▶ Records to process:
## Begin

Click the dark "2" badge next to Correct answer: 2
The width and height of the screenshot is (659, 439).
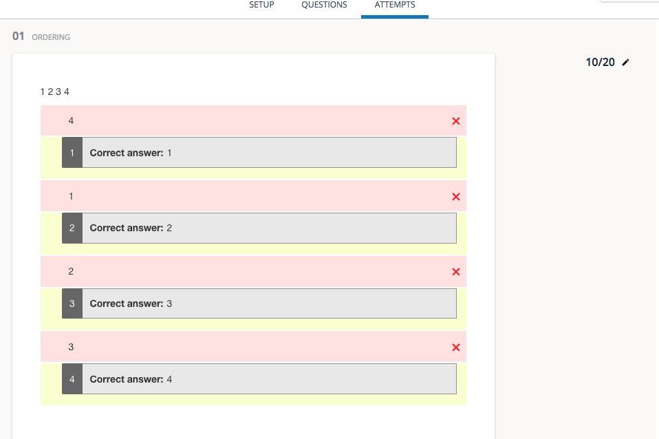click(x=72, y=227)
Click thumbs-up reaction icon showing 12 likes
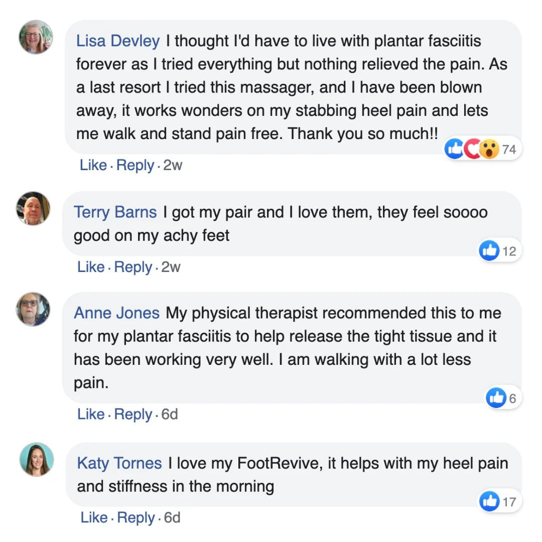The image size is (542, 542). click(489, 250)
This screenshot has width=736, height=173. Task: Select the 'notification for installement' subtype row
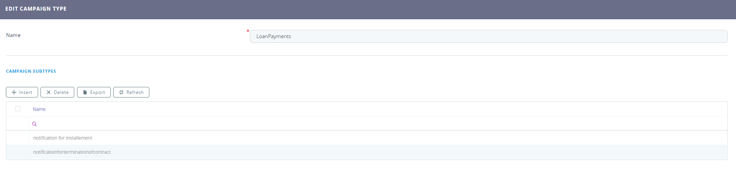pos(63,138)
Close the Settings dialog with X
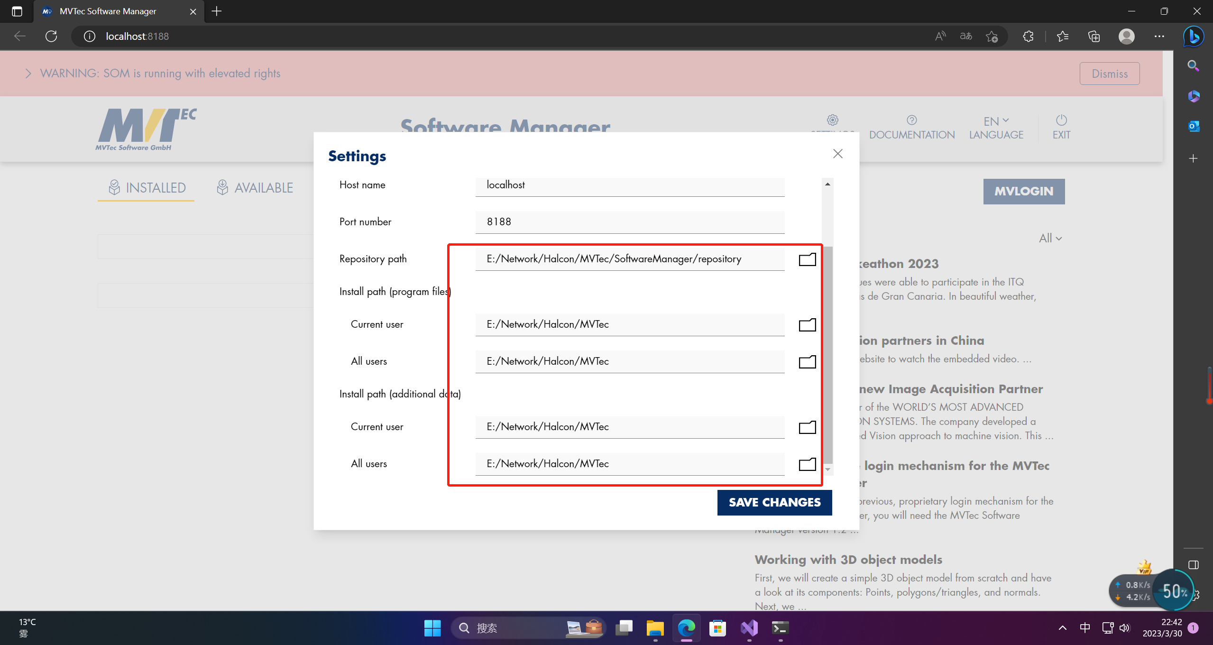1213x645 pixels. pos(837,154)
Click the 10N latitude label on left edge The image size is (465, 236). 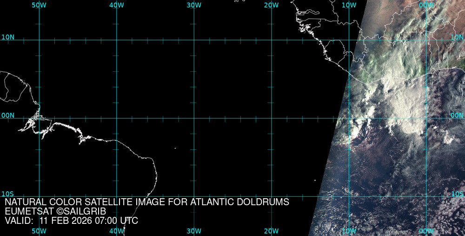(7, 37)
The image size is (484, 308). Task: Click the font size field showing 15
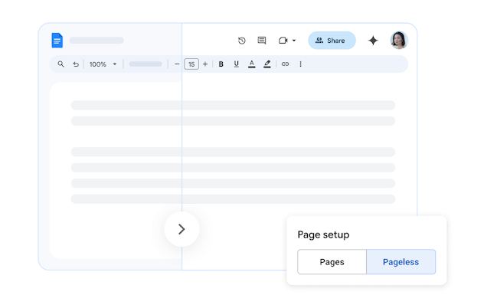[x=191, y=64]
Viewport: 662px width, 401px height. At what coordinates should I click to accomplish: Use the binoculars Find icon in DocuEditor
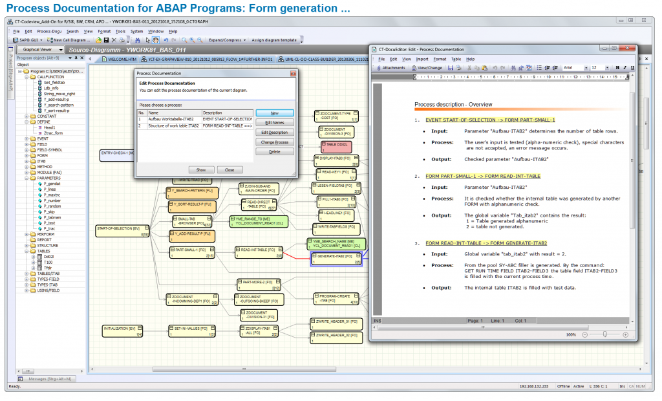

## End
## Begin

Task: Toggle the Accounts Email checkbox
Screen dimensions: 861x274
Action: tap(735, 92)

## End

▶ Task objective:
Pick out each row above that contains the word "screenshot", and copy every one of those rows in full.

▶ Correct answer:
The width and height of the screenshot is (659, 439).
This screenshot has width=736, height=173. Task: Select the 'notification for installement' subtype row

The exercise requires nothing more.